O estranho caso dos carregamentos de lixo que chegaram ao Brasil em 2009 procedentes da Europa, e que desafiaram a Receita e a Polícia Federal, despertou a surpresa. É o Primeiro Mundo livrando-se da carga de seus rejeitos e desperdícios e empurrando-os para os mercados abertos do subdesenvolvimento. Esse episódio completa 10 anos e ganha uma edição especial do Portos & Mercados com o título “O DIA QUE O BRASIL VIROU A LATA DE LIXO DO MUNDO RICO”.

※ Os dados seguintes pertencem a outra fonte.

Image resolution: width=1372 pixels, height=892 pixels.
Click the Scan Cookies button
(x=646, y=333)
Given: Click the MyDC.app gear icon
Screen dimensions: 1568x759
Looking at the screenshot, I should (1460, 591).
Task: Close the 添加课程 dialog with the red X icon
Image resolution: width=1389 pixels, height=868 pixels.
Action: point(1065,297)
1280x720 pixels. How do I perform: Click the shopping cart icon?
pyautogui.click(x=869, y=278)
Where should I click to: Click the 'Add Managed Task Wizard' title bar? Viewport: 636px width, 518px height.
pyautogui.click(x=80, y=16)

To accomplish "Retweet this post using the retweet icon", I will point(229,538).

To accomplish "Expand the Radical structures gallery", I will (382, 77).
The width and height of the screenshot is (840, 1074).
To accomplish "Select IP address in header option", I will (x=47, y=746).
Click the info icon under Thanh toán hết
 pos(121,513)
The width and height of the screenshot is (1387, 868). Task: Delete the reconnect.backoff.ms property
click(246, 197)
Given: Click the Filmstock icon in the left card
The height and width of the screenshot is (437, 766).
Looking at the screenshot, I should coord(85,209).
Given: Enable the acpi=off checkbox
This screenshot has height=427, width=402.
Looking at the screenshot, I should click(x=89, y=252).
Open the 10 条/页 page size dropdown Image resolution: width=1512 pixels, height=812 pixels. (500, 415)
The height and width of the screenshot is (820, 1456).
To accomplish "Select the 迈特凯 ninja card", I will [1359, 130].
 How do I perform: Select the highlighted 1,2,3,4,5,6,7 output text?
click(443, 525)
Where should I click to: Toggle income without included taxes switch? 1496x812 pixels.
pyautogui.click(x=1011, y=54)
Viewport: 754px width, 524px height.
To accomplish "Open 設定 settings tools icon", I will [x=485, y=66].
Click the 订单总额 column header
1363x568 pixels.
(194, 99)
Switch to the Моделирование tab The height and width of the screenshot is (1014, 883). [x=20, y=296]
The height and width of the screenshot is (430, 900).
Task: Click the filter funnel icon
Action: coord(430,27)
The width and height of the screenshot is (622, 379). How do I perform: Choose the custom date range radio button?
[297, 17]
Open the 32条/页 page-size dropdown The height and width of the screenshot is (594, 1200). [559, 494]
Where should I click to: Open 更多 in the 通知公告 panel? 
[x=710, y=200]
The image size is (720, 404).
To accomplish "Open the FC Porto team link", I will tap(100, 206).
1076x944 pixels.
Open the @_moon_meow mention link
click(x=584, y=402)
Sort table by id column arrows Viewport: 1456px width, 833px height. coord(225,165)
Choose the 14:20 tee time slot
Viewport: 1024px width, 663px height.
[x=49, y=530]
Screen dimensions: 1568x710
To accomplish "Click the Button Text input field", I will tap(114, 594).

Mas afinal, o que fazer com o lixo que produzimos. Jean – Michel Cousteau fundador da Ocean Futures Society (OFS), em entrevista publicada no livro Toma que o lixo é teu de minha autoria resume muito bem o problema: “Há somente uma única solução: ação individual! As pessoas devem se engajar. As pessoas devem compreender. As pessoas devem agir. E essa atitude resulta daquilo que fazemos em nossas próprias casas, em nossas comunidades e daquilo que na democracia permitimos ou não que nossos governantes façam. Depende de nós e somente nós”.